== Data extracted from a collection ==
╭──

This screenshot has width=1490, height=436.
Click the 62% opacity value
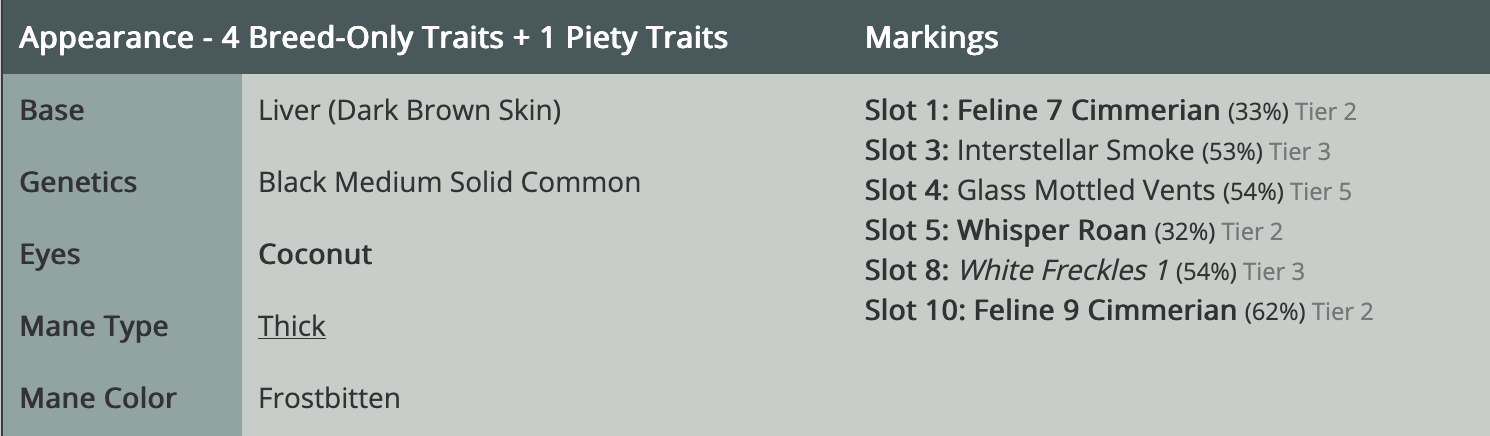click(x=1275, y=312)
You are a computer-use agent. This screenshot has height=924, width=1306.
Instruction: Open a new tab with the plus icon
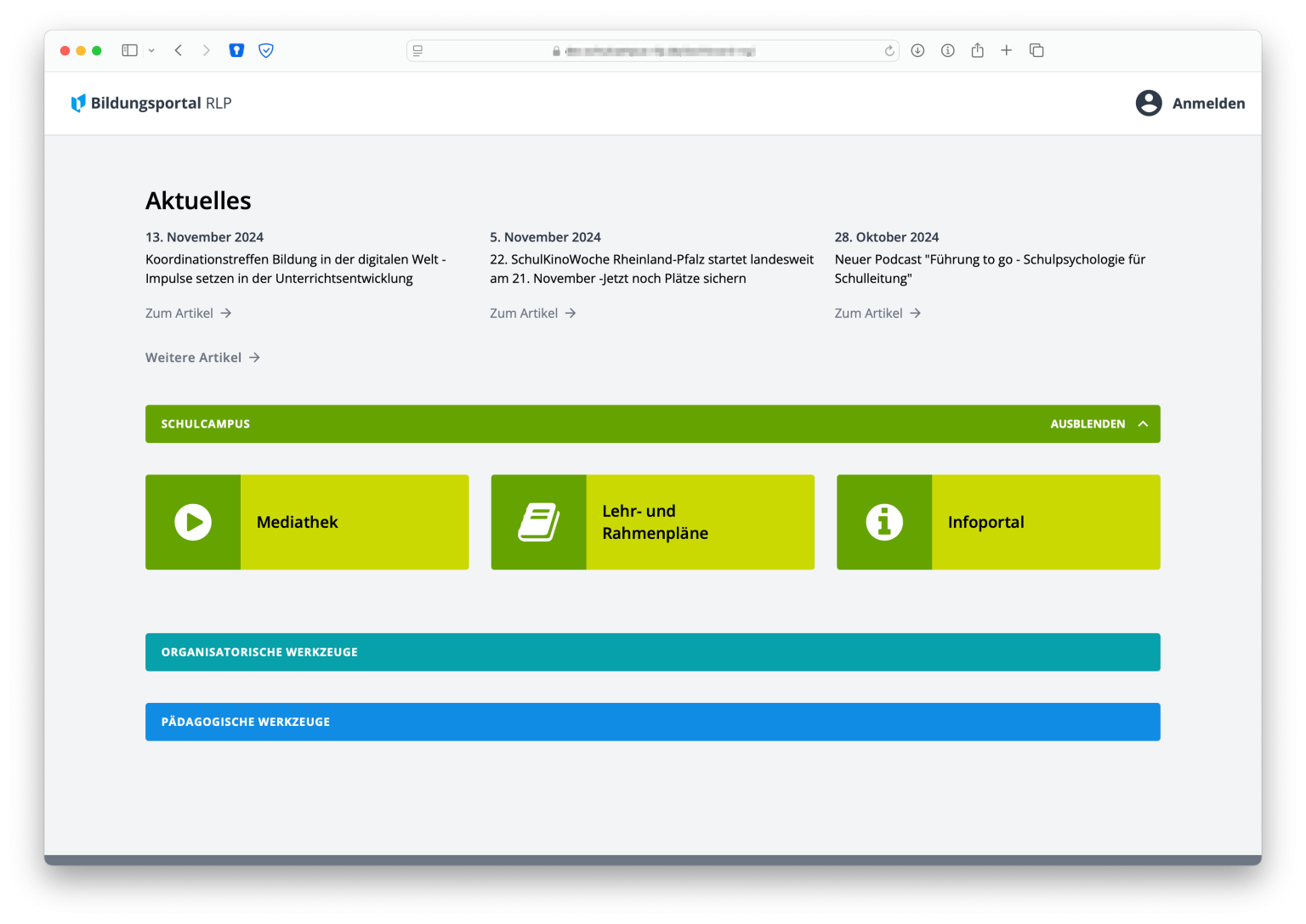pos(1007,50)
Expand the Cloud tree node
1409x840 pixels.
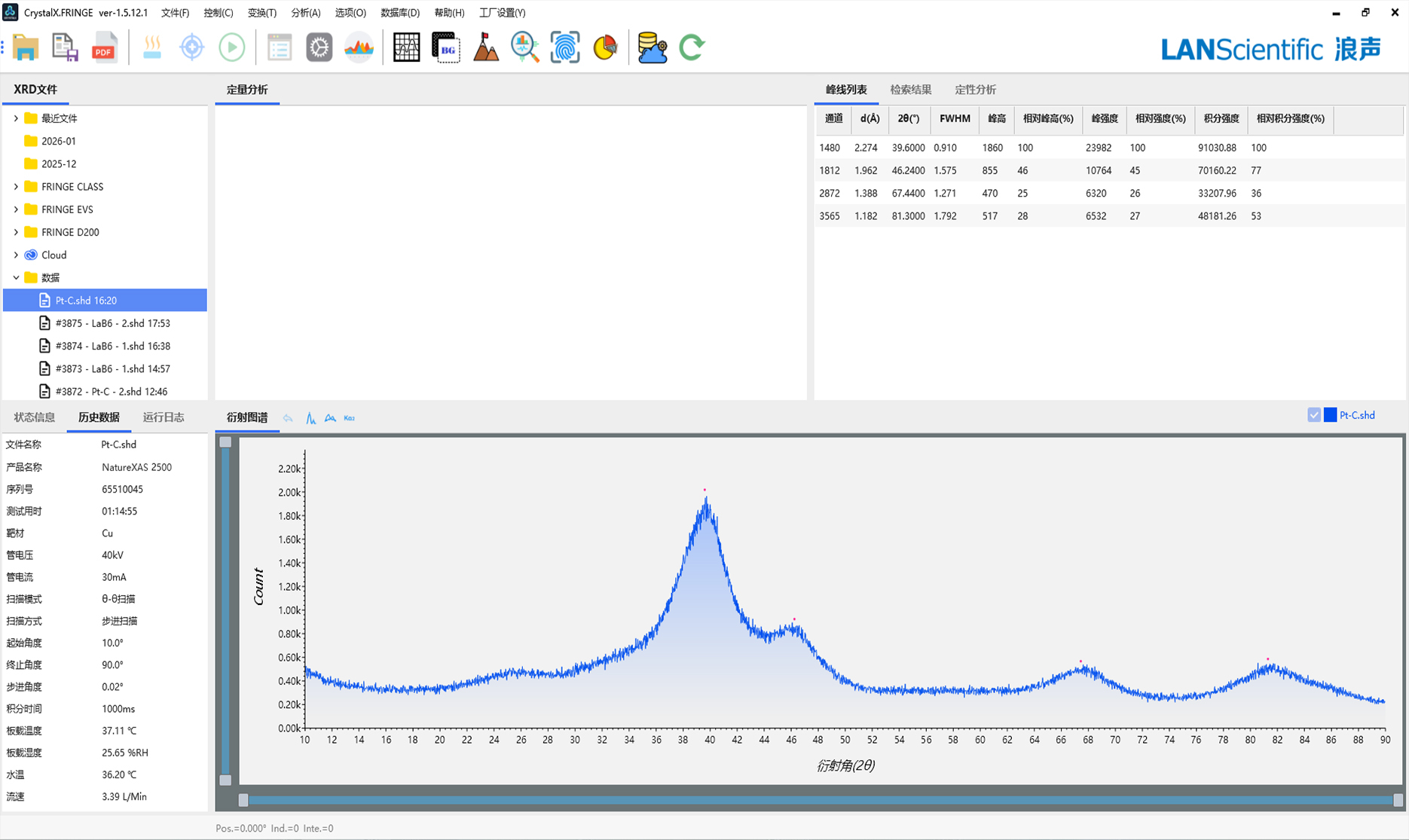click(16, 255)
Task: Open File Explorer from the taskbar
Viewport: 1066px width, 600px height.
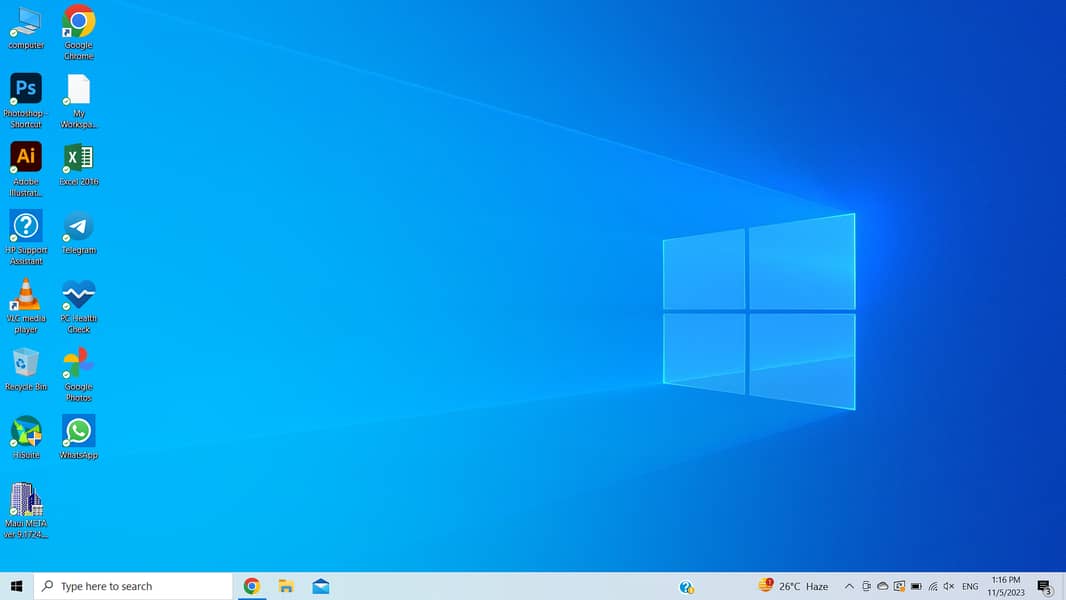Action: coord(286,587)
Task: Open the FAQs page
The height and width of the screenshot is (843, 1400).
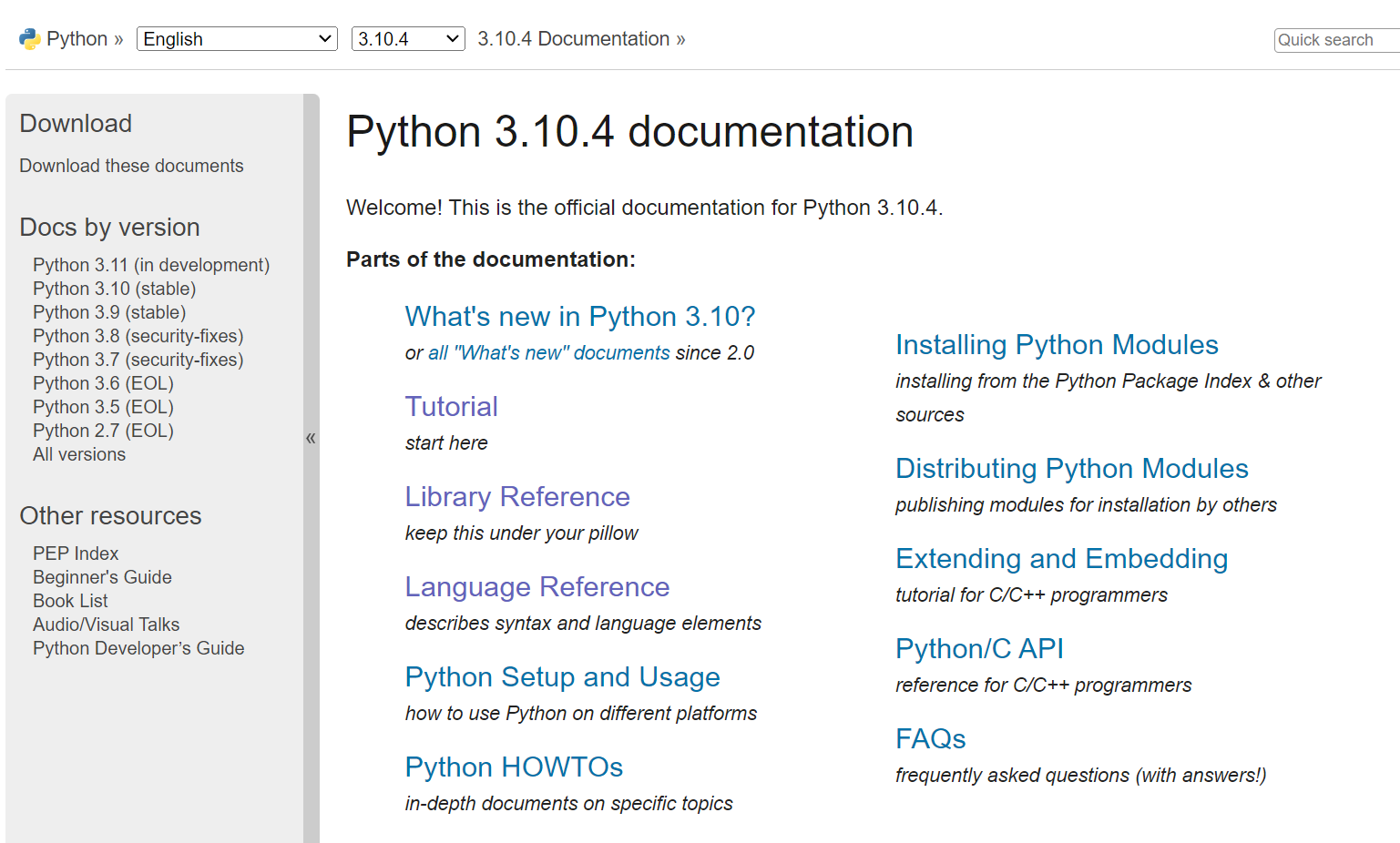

╰──

== TASK INSTRUCTIONS ==
Reproduce exactly, with nothing added, the lines from the line with "Expand the Cloud tree node" through the end of the entries above; pictures are to be left out.

== WRITTEN ANSWER ==
Expand the Cloud tree node
1409x840 pixels.
click(16, 255)
Task: Open File Explorer from the taskbar
Viewport: 1066px width, 600px height.
Action: coord(286,587)
Task: Open the FAQs page
The height and width of the screenshot is (843, 1400).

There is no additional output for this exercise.